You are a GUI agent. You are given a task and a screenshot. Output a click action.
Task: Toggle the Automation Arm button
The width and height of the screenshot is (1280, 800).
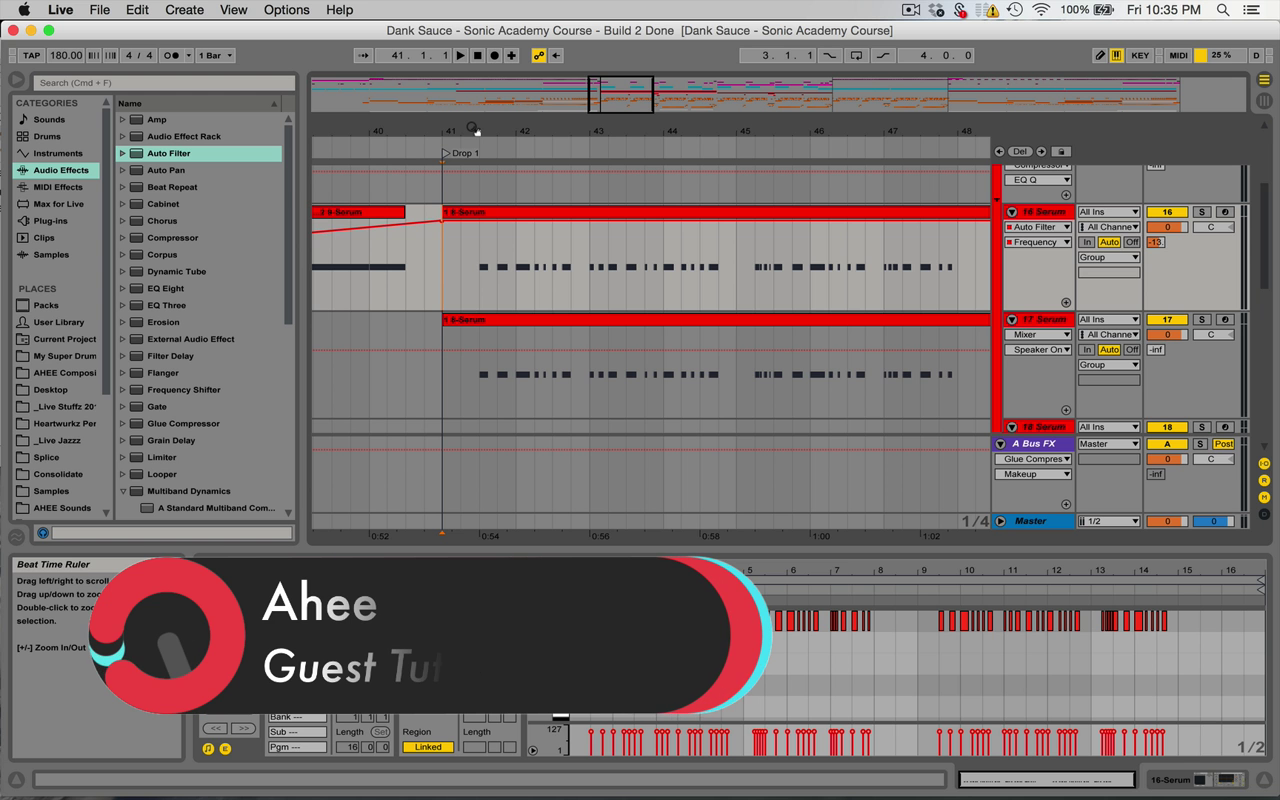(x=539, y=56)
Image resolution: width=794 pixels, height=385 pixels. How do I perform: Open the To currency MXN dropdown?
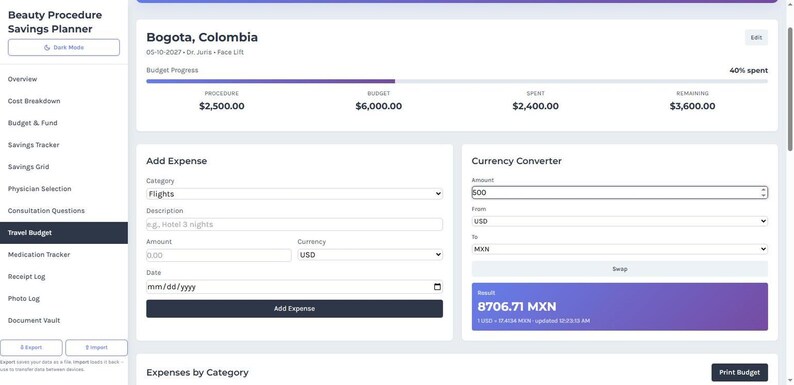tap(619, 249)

+---+

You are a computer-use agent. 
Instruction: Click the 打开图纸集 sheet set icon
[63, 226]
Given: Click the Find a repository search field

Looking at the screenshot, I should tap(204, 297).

+---+

• **EXERCISE GOAL**: Nothing but a number should be given: the count of lines above that include the string "agent".

• **RESULT OF THE EXERCISE**: 2